▶ DOCUMENT SEGMENT:
=======
If you’ve recently gotten diagnosed with head and neck cancer, you may need to undergo speech or swallowing therapy. This may make up part of your rehabilitation treatment.

This intervention usually starts at the onset of diagnosis and continues throughout treatment. Sometimes, it also continues afterward. The level of difficulty you have swallowing or communicating can result from different factors, such as:

  • Factors such as advanced age, tracheostomy, and other medical conditions such as stroke, COPD, and neurological disease.
  • The surgery’s extent and the treatment’s side effects.
  • The location and size of the tumor.
  • Prior treatment for head and neck cancer with or without chemotherapy/radiation.

How Can a Speech-Language Pathologist Help with Swallowing and Communication Difficulties?

Swallowing issues

Although many may consider swallowing a simple action that takes little thought, it’s a very complex process. It involves at least six cranial nerves and over 20 muscles of the mouth, throat, and esophagus. They all work together to transport food or water from the mouth and through the throat to the stomach.

Difficulty swallowing, also known as dysphagia, is common for patients diagnosed with head and neck cancer. If left untreated, it can cause dehydration, weight loss, and aspiration pneumonia, which can lead to death.

Dysphagia and throat cancer often go hand in hand.

Head and neck cancer treatment can change how a person moves food through their body. Eating may require more time and effort, and certain textures may become difficult to swallow.

A test will check for swallowing safety (whether food and/or liquid enters the airway). It’ll also check for swallowing efficiency (how easy or difficult swallowing food and liquid is).

Swallowing difficulties can include:

  • Coughing or choking.
  • Developing a wet, gurgling vocal after eating or drinking.
  • Food or liquid coming back up from the esophagus or out of the nose.
  • Pain when swallowing, also known as odynophagia.
  • Recurrent aspiration pneumonia.
  • The sense that the food is sticking in the throat.
  • Taking a longer time to eat.
  • Weight loss.

Verbal communication challenges

Tumor location, treatment, and side effects can result in changes in communication (speech and voicing). Some of these changes may prove temporary, while others are permanent.

Patients who undergo surgery of the lips, tongue, or jaw, may have an impaired ability to pronounce words clearly. These changes can result from swelling and pain immediately following surgery.

They often improve as the symptoms decrease. Extensive surgery (removing 50% or more of certain structures) may make speech difficult to understand.

If surgery involves the larynx (voice box), a partial laryngectomy may cause the voice to sound breathy or hoarse. A total laryngectomy, or complete removal of the voice box, results in no voice (aphonia).

Head and neck cancer patients who undergo radiation may experience side effects that cause scarring of the tissues. This leads to limited movement of the structures related to speech and swallowing.
=======
[Collected data entries]
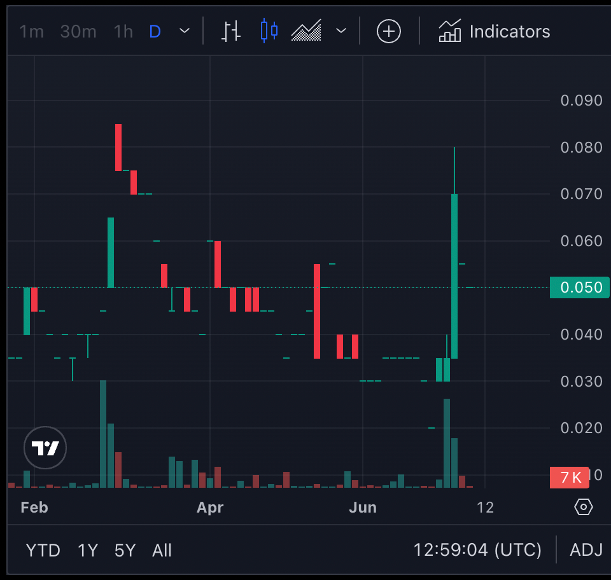
Task: Show the All time range
Action: (162, 550)
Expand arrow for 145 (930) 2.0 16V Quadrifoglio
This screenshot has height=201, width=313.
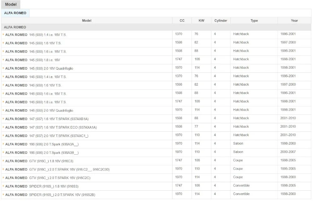(3, 68)
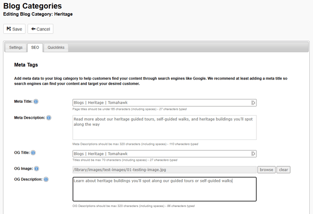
=======
▶ USING THE INFORMATION:
1. In the text on speech and swallowing therapy for head and neck cancer, why can radiation limit movement of the structures used for speech and swallowing?
2. Continue the text on speech and swallowing therapy for head and neck cancer from where it stops.

▶ EXERCISE RESPONSES:
1. Radiation can have side effects that scar the tissues. That scarring limits movement of the structures involved in speech and swallowing.

2.
If the voice box has had contact with radiation, the voice may sound hoarse. Additionally, chemotherapy may increase the side effects of radiation.

How Can a Speech-Language Pathologist Help?

A speech-language pathologist (SLP) is part of a cancer care team. They’re experts in managing the communication and swallowing disorders associated with the disease.

An SLP evaluates a patient’s current speech and swallowing function, educates the patient on potential changes, and develops a therapy plan.

Swallowing therapy

The goal of swallowing therapy is to improve quality of life by helping patients safely maintain an oral diet. In fact, studies have shown that early intervention results in better outcomes and reduces the need for feeding tube dependency.

Swallowing therapy may include swallowing strategies to improve safety and efficiency when eating and drinking, including:

  • Breath-hold techniques to protect the airway.
  • Diet texture changes.
  • Head rotations.
  • Varying delivery methods to transfer food.

Swallowing exercises target specific muscles to improve strength and range of motion. To obtain the best results, patients often benefit from both strategies and exercises.

Speech and voice therapy

An SLP will teach techniques for how to improve speech so others can understand it better.

Techniques can include:

  • Overexaggerating the word pronounced.
  • Reducing background noise.
  • Slowing the rate of speech.
  • Speaking louder.

Range of motion exercises often facilitate better movement of the tongue, lips, and jaw. If structures are increasingly stiff from radiation treatment, myofascial release, a form of deep tissue massage, may benefit the patient.

At UPMC, a physical therapist (PT) who’s an expert in treating the head and neck, offers myofascial release.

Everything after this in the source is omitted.